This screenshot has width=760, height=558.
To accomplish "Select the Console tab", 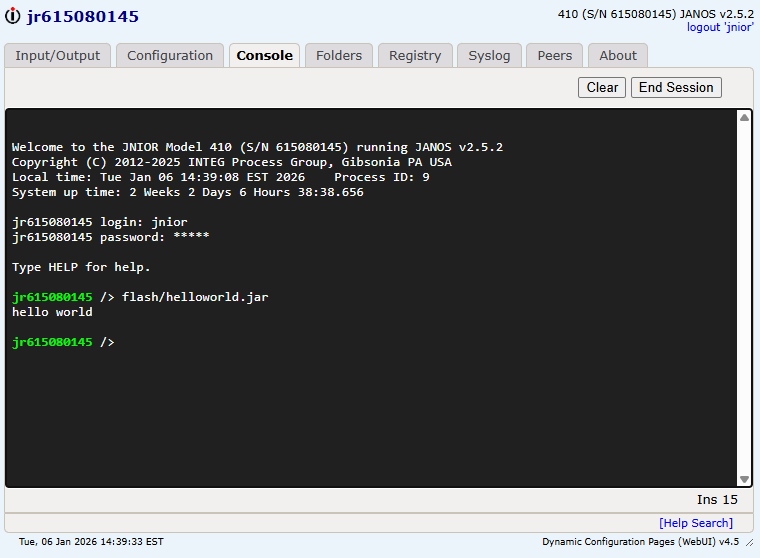I will [x=264, y=56].
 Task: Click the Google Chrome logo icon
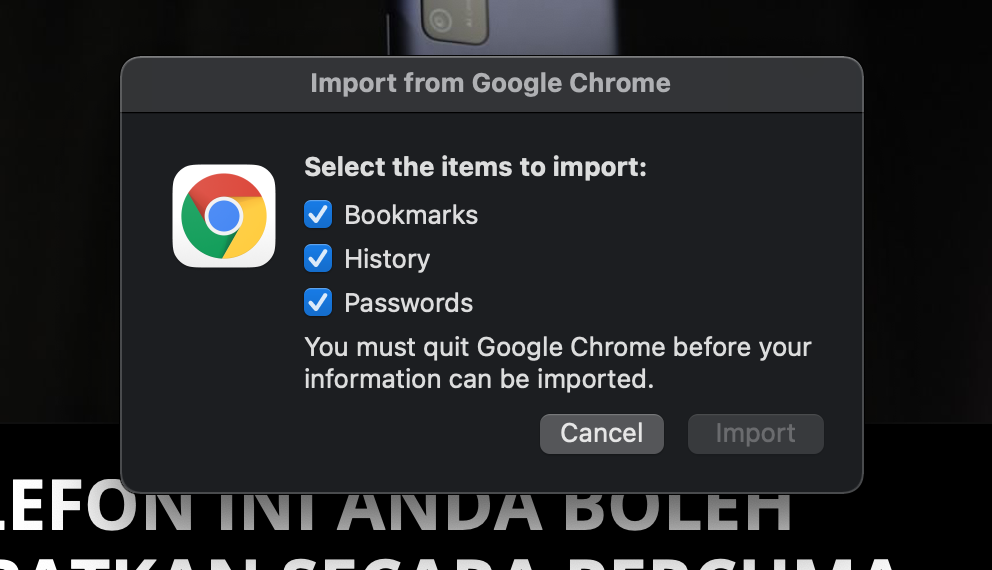pyautogui.click(x=224, y=216)
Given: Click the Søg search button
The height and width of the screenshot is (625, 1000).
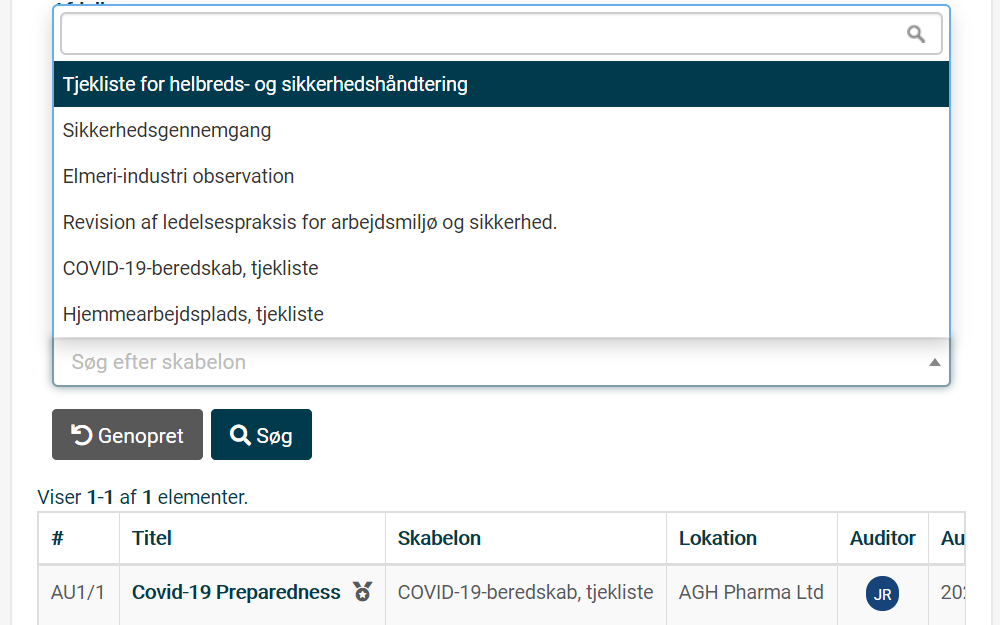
==========
**YOUR TASK**
Repeat, exactly and only, the lines from the one containing "Given: Click the Søg search button" through the final line of the data, both ends included, leaving out any picture.

**SOLUTION TO THIS TASK**
Given: Click the Søg search button
The height and width of the screenshot is (625, 1000).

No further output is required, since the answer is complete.